Re: logistic regression assumption

Administrator

That's the one I was thinking of. Thanks Ryan.

Ryan Black wrote

http://m.orm.sagepub.com/content/15/3/339.abstract

> On Apr 17, 2014, at 7:01 PM, Bruce Weaver <[hidden email]> wrote:
>
> Hi Richard. Just a quick off the cuff response here, because it's time to
> get off home for the Easter weekend.
>
> I would argue that the collinearity of X and X-squared is "illusory",
> meaning that it is completely non-problematic. (I know there is an
> published article somewhere making this argument, but I can't lay my hands
> on it right now.) Here's one reason for thinking that: If you run the
> model with and without centering, and save the fitted values of Y (or the
> predicted probabilities, in the case of logistic regression), those fitted
> values (or predicted probabilities) will be identical. And the R-squared
> (for OLS models) or -2LL values (for models fit via MLE) will be identical
> too. So it's the same model, regardless of whether you center or not.
>
> Having said that, I often do center the variables. But I do so simply to
> make (some of) the coefficients more interpretable. And rather than center
> on the mean, I often center on a convenient value near the minimum. Part of
> the reason I do that is to emphasize the point that it is nowhere written in
> stone that thou shalt center on the mean! (Even if one does want to
> mean-center, it is better practice, I think, to center on a value near the
> mean, and to center on the same value each time if one is conducting
> multiple studies. After all, the sample means will not all be the same; so
> centering on the same value each time makes the results more comparable
> across studies.)
>
>
> Cheers!
> Bruce
>
>
>
> Richard Ristow wrote
>> At 02:34 PM 4/16/2014, Bruce Weaver wrote:
>>
>>> when I reverted to treating age as a continuous variable (in my
>>> final model), I knew I had to include both Age and Age-squared as
>>> explanatory variables. Including Age-squared allowed the functional
>>> relationship to be U-shaped.
>>
>> Bruce is far more the methodologist than I, but it's worth adding
>> that, for variables (like age) with strictly positive values, the
>> linear and squared terms tend to be highly correlated, leading to the
>> usual difficulties when estimating using correlated independent variables.
>>
>> One can mean-center the age before estimating, to avoid this. Or, it
>> works pretty well to choose an age near the middle of the range you
>> have, and use the square of the difference from that age. (It's fine
>> to use the plain age, rather than mean-centered, as the linear term.)
>>
>> =====================
>> To manage your subscription to SPSSX-L, send a message to
>
>> LISTSERV@.UGA
>
>> (not to SPSSX-L), with no body text except the
>> command.
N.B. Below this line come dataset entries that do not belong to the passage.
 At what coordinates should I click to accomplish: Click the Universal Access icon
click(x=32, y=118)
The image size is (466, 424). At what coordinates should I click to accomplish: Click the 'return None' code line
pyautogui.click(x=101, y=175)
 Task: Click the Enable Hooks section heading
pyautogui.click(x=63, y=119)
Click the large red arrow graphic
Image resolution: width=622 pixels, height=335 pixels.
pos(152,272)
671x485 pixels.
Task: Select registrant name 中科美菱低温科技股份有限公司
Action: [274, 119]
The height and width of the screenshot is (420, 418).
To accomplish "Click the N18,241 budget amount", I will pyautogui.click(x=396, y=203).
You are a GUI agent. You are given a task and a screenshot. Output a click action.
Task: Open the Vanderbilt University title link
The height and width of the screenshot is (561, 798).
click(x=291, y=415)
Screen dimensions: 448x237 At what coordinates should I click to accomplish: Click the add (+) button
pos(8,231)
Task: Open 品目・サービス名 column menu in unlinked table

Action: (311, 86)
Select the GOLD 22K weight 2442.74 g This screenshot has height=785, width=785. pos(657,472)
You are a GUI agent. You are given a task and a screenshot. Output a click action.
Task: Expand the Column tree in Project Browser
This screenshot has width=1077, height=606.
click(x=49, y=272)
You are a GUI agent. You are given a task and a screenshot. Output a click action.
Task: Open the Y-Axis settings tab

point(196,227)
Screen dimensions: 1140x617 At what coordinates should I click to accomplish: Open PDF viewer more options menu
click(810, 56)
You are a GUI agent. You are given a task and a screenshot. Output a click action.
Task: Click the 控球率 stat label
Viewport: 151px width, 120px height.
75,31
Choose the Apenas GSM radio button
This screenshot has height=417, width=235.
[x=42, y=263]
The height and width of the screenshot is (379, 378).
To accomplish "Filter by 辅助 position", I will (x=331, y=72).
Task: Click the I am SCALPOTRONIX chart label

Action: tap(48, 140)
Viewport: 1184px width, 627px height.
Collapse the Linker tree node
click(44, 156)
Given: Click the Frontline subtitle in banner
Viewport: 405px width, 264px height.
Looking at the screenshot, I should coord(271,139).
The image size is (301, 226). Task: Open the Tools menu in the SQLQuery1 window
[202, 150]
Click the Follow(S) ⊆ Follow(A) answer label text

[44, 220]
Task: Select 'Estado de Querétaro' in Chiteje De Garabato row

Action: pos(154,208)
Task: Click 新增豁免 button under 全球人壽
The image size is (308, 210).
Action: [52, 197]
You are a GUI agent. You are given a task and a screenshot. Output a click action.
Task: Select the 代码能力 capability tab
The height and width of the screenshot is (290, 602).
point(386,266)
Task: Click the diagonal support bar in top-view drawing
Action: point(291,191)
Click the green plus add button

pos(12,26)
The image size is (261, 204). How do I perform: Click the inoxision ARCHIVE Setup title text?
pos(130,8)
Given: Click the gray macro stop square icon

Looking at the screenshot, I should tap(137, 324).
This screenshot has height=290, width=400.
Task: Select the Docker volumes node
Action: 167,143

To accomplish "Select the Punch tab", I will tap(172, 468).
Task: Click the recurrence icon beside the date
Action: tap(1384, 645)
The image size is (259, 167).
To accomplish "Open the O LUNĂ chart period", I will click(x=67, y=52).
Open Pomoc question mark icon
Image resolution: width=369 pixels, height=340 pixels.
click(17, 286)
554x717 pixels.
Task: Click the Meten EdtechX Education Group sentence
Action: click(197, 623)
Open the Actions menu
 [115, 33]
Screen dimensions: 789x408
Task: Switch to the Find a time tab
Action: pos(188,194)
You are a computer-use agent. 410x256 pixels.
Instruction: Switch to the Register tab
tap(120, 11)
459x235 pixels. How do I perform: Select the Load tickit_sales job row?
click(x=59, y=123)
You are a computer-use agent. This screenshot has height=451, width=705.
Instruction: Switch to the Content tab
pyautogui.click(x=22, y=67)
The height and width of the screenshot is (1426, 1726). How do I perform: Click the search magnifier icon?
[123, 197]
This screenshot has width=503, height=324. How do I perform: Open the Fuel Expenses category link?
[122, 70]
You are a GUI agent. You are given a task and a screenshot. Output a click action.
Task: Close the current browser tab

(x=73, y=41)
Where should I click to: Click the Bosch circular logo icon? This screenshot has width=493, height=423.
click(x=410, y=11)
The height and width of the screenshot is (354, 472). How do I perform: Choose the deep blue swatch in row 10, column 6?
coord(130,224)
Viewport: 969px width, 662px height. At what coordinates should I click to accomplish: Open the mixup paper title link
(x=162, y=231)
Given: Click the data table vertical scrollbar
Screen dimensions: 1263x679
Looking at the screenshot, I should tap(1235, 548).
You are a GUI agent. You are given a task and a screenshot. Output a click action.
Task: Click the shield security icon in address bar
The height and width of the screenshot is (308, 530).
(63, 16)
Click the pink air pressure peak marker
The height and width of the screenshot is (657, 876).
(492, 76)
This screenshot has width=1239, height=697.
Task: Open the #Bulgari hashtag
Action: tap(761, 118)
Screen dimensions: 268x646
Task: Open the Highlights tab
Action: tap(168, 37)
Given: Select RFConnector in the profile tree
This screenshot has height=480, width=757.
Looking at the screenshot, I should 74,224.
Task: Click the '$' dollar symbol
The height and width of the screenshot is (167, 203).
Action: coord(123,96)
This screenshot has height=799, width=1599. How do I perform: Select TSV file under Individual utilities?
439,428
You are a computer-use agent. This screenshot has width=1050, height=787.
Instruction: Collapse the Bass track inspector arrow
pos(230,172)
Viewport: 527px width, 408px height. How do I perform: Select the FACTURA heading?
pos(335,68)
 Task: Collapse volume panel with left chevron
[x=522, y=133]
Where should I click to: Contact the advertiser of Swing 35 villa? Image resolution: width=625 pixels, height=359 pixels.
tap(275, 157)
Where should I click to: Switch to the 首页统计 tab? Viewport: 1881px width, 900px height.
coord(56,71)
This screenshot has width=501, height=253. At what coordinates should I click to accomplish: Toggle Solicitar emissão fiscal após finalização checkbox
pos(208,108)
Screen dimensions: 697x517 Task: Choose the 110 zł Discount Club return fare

To leave the list, send the command
>> SIGNOFF SPSSX-L
>> For a list of commands to manage subscriptions, send the command
>> INFO REFCARD
>
>
>
>
>
> -----
> --
> Bruce Weaver
> [hidden email]
> http://sites.google.com/a/lakeheadu.ca/bweaver/
>
> "When all else fails, RTFM."
>
> NOTE: My Hotmail account is not monitored regularly.
> To send me an e-mail, please use the address shown above.
>
> --
> View this message in context: http://spssx-discussion.1045642.n5.nabble.com/logistic-regression-assumption-tp5725433p5725508.html
> Sent from the SPSSX Discussion mailing list archive at Nabble.com.
>
> =====================
> To manage your subscription to SPSSX-L, send a message to
> [hidden email] (not to SPSSX-L), with no body text except the
> command. To leave the list, send the command
> SIGNOFF SPSSX-L
> For a list of commands to manage subscriptions, send the command
> INFO REFCARD

=====================
To manage your subscription to SPSSX-L, send a message to
[hidden email] (not to SPSSX-L), with no body text except the
command. To leave the list, send the command
SIGNOFF SPSSX-L
For a list of commands to manage subscriptions, send the command
INFO REFCARD

Andy W

Re: logistic regression assumption

In reply to this post by Ryan

I haven't read it yet but I have what appears to be a pretty similar article in my to read bucket list:

Shieh, G. (2011). Clarifying the role of mean centring in multicollinearity of interaction effects. The British journal of mathematical and statistical psychology, 64(3):462-477. (No pre-print PDF I'm afraid, doi here.)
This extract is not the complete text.